The fire broke out in two flats on the ninth and 10th floors of Rosenthal House in Catford, prompting almost 50 calls to the emergency services.
“The fire in Rosenthal Road, Catford is now out and there are no reported injuries. Council staff remain on the scene to support residents,” Lewisham Council said in a statement on X.
Ten fire engines and around 70 firefighters from Forest Hill, Greenwich, Deptford, Lee Green and surrounding fire stations tackled the blaze.
The cause of the fire is under investigation.
It comes after a man was rescued from a fire in a Sydenham block, also owned by Lewisham Council, earlier this month.
The block of flats was managed by Lewisham Homes before the ALMO went back under direct control of the council last year.
Rosenthal House has not been identified as having aluminium composite material cladding, according to a Lewisham Council document.
The fire coincided with the release of the long-awaited final report from the Grenfell Inquiry, which found that the tower block’s social housing provider, the Kensington and Chelsea Tenant Management Organisation (KCTMO), was responsible for “chronic and systemic failings” in fire safety management, as well as a “toxic” relationship with the tower’s residents.
It also found that the government had been “well aware” of the risk to high-rise buildings from dangerous cladding by 2016.
While the report highlighted the failings of KCTMO, it stopped short of making fresh recommendations for social landlords, saying the duties introduced by the Social Housing (Regulation) Act 2023 were sufficient to drive change.

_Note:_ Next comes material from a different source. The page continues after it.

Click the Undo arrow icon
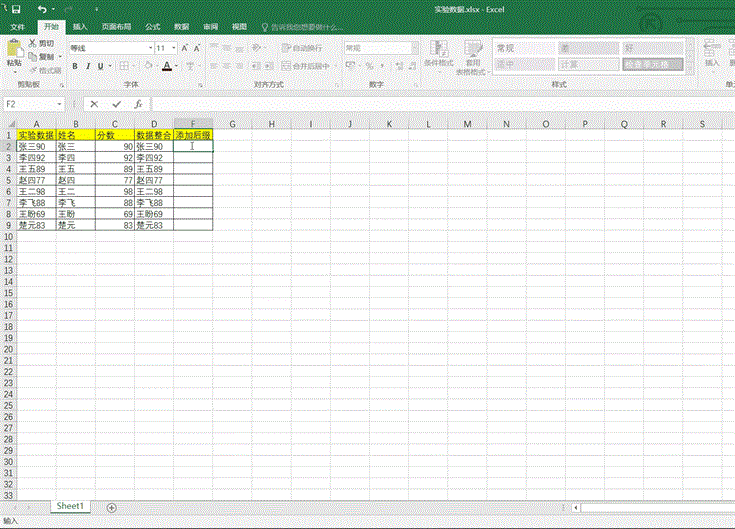The width and height of the screenshot is (735, 529). click(x=41, y=9)
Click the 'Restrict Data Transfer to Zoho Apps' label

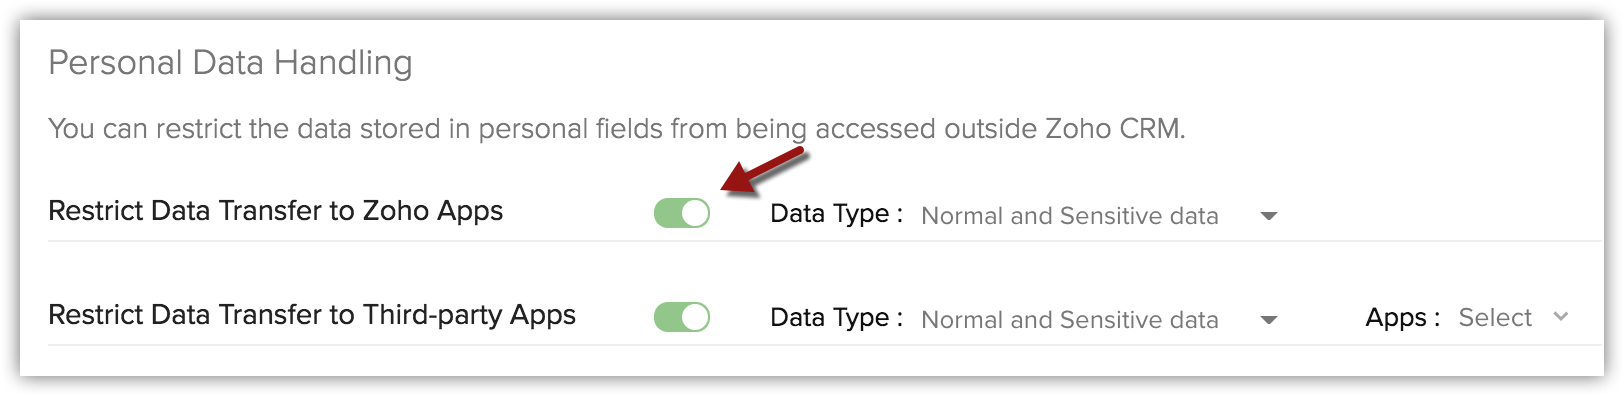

Shortly after the report was released, Sir Keir Starmer, the prime minister, pledged to hold social landlords to account for making sure their homes were safe.
The blaze in Catford is the latest in a series of fires to have occurred in high-rise buildings in the capital recently.
Last week, a fire broke out at a block of flats in Dagenham, east London, prompting a fresh debate about the slow progress of cladding remediation in the UK.